I often find myself copying a path; usually done via tmux's copy/paste features, as I'm a keyboard whore, and not every terminal I rely on lets you use a mouse so readily for that. And then pasting it into a vim command to open a file, be it :e[dit], :tabe[dit], :sp[lit], or :vsp[lit], or even just to go do `vim somefile'.
Today, I was doing a fair bit of find commands to go look up a file, because when you have a solid state drive and some people like dozens of folders in nesting, sometimes that's faster than remembering enough for tab completion.
Then I had a thought, "Hey, isn't there a :find for looking up files? There's gotta be a way to open those results in a buffer." And of course there is!

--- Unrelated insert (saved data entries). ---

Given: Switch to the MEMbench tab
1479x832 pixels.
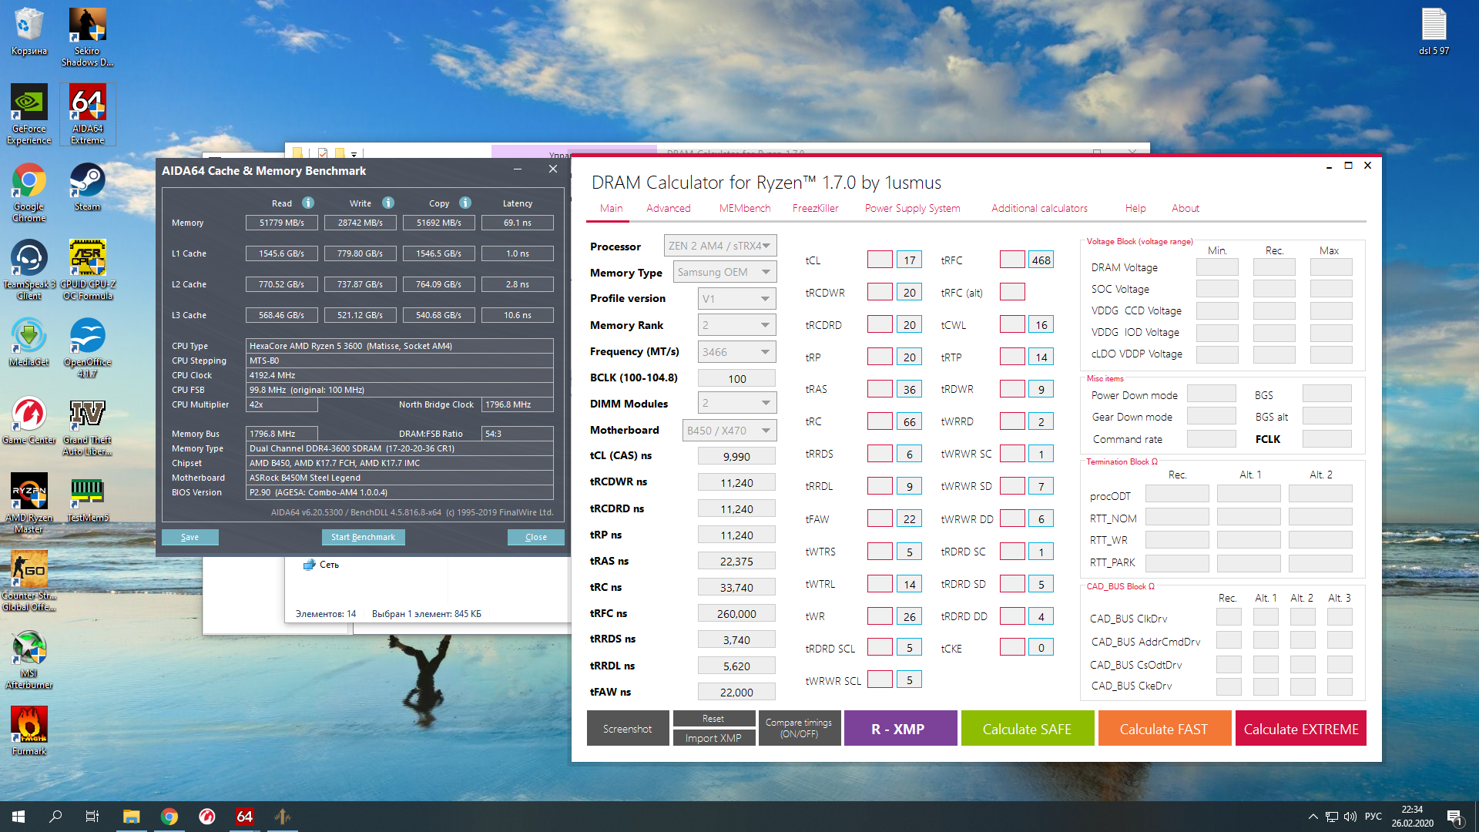Looking at the screenshot, I should (x=744, y=208).
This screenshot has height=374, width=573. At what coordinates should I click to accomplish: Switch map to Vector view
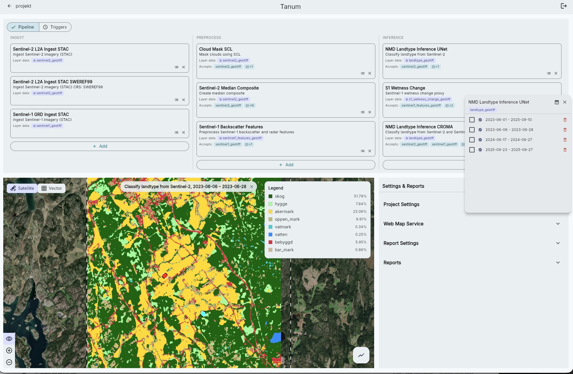click(52, 188)
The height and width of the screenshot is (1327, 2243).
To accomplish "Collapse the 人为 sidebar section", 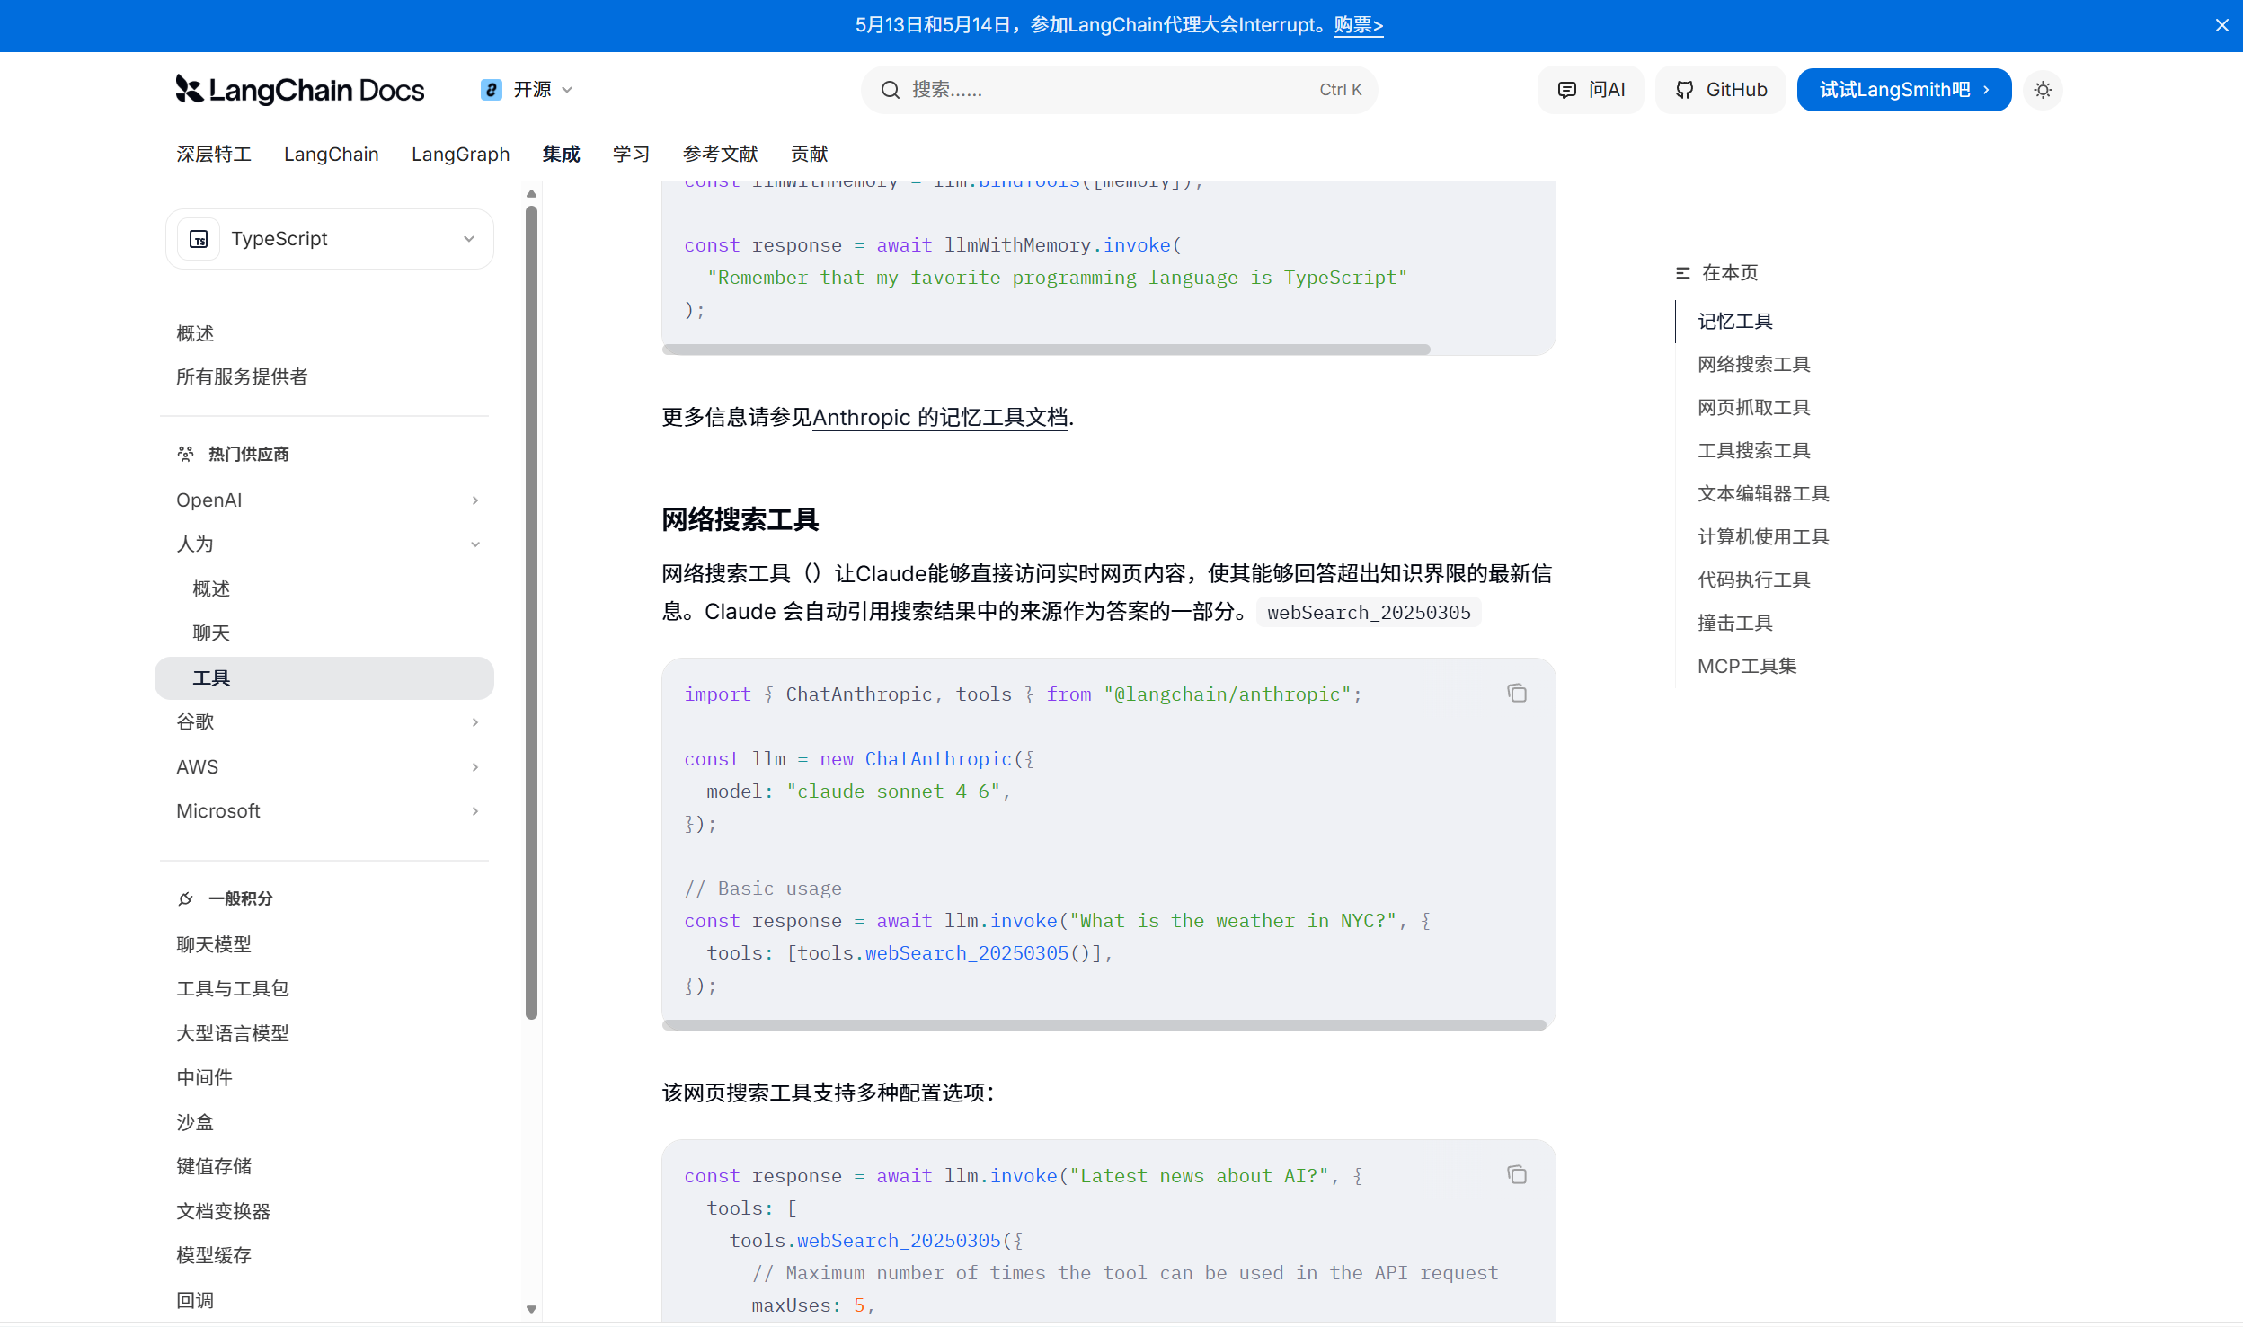I will (x=474, y=544).
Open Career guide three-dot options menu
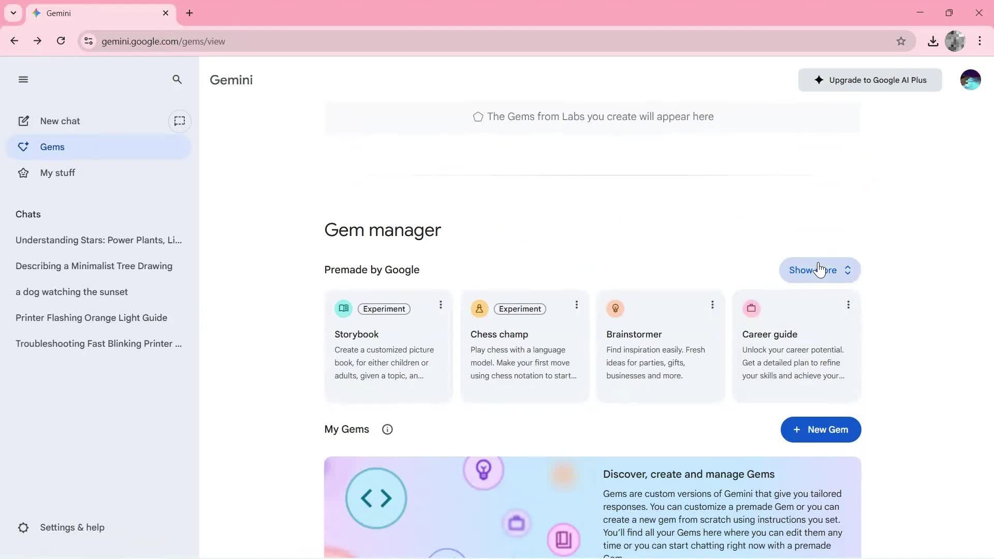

Much to my disappointment, :find foo doesn't really search many places. The default path on *nix is something like ., /usr/include, and the heck a trailing coma means (path=.,/usr/include,,). Which is great for something like :find sysexits.h but not so much for crawling a directory structure. But there's a solution!
:set path+=** :find foo -> suddenly qux/ham/spam/eggs/and/yippee/ki/yay/foo opens in the current buffer.
There's a fair number of vim things that I've learned over the years, and don't often need. On an occasion they teach me good things when I am smart enough to go look for them again.